Indicação do sucessor
A dificuldade de indicar alguém para o processo sucesso está ligada a um processo complexo para o gestor e para a organização. De um lado o gestor não pode fazer essa indicação isoladamente, mesmo porque quem vai conviver com seu sucessor serão seus pares e seu chefe. De outro lado ao indicar uma pessoa para ocupar posições de maior complexidade está entregando um membro valioso de sua equipe para a organização.
Esse quadro gera no gestor um posicionamento ambíguo, sente-se valorizado por desenvolver alguém reconhecido pela organização como uma pessoa diferenciada e, ao mesmo tempo, sente receio de não poder contar com alguém valioso para sua equipe de trabalho.
Um sistema formal e estruturado de sucessão ajuda os gestores a superarem essa dificuldade, mas não os deixam imunes à dor do processo. Por essa razão, os critérios para indicar pessoas para o processo sucessório e, principalmente, a forma de aplicá-los é fundamental para a sua efetividade. O fato de que o primeiro passo, para a indicação de uma pessoa para o processo sucessório, ser dado por seu gestor, minimiza a possibilidade de ameaça. A partir desse primeiro passo será o gestor a defender sua indicação perante seus pares e superiores, conferindo legitimidade a sua indicação e oferecendo-lhe maior segurança em seu posicionamento.
Outro aspecto importante do processo sucessório que minimiza o desconforto do gestor é o fato de não estar indicando alguém para sucedê-lo e sim para ocupar posições semelhantes a sua na organização.
Medo de ser substituído
Uma vez efetuada a indicação, há uma grande dificuldade de o gestor assumir o desenvolvimento de um membro de sua equipe. Essa dificuldade está mais presente quando o gestor necessita criar oportunidades para que a pessoa interaja com seus pares e seu superior. É um momento em que a pessoa começa a entrar no terreno de seu gestor, gerando no mesmo medo, inveja, raiva e outros sentimentos normais nessas situações.
A exposição política é fundamental para desenvolver uma pessoa que nunca frequentou a arena política e está indicada para uma posição gerencial.

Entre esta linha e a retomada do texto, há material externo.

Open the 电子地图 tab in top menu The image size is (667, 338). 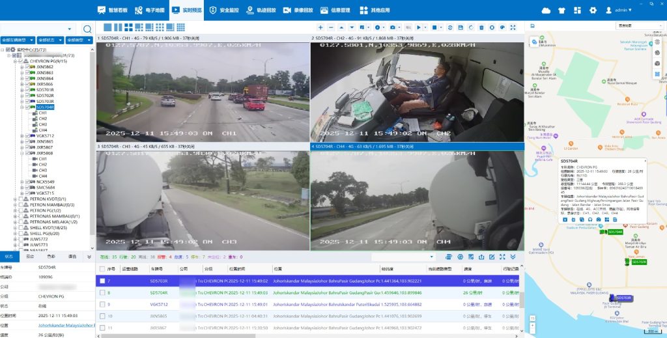(149, 10)
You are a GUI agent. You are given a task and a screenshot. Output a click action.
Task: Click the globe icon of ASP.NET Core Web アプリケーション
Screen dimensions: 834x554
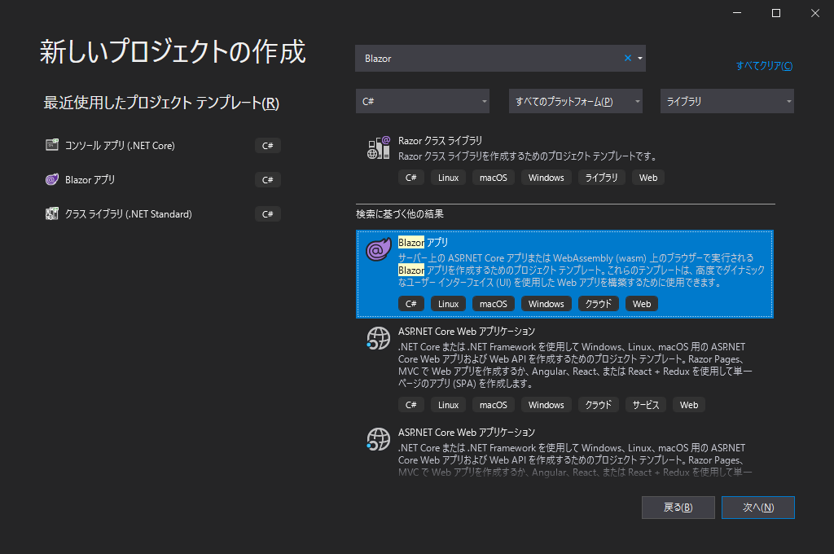click(x=378, y=338)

Essa exposição só será possível se o gestor da pessoa oferecer espaço e condições concretas para tanto. Neste momento o processo de desenvolvimento pode não ocorrer, porque o gestor terá sempre desculpas verdadeiras, tais como: não tenho tempo neste momento, você não está pronto para esse nível de exposição, o contexto atual da organização não aconselha esse tipo de exposição etc.
Caso o gestor não trabalhe a si próprio terá sempre grandes dificuldades para encarar o desenvolvimento de pessoas para o processo sucessório. Entretanto, se conseguir poderá aprender muito com o processo e tirar muitas lições para o seu desenvolvimento.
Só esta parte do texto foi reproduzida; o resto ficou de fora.